Anyway, there are many interesting problems still to be resolved here, and I look forward to more blindspotting!
Espen! Hello! Great to have you here. Can you hang around for a few days if people have questions for you? We'll be working through most of the rest of Cybertext (in my undergraduate class as well) as the semester progresses.
Folks? We've got Espen on the line.
Sorry, Matt- I got three classes of my own to teach this spring, and much too much ado besides. Why don't you send me a shortlist of questions towards the end of the semester, and I'll see what I can reach then?
Posted by: Espen at February 12, 2004 01:30 PMUnderstand of course. Thanks Espen!
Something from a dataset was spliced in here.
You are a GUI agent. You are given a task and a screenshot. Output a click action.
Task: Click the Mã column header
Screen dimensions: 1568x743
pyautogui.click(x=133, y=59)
Posted by: MGK at February 12, 2004 02:01 PMBehold the Power of the Net. Don't mind me while I goggle at the fact that the author is here... responding... maybe that should be capital Author. On some level, it's almost a little creepy (but in a good way). It's like talking about Shakespeare and having ol' Willie looking over your shoulder. Who said the Author was dead?
*goggle*
Posted by: ED at February 14, 2004 01:28 AMI don't know how many newsgroup-users we have here, but in my neck of Usenet we used to joke about "invocations"... if you say someone's name enough times, they will show up (with the implication that they're doing regular vanity searches, of course).
It's interesting, actually, the divide between authors who, for instance, hang out on their own fan bulletin boards, and ones who wholly repudiate those systems. Who makes which choice, and why? It *is* an intriguing commentary on the author function... the internet makes it possible to have immediate access to the author, so how does that change our idea of the Author? I imagine it has an inevitably humanizing effect... I wonder if authors who frequent their own boards have fewer drooling fanboy types, because in a way they become just another poster. (On the internet, nobody knows you're a dog^H^H^H^writer.)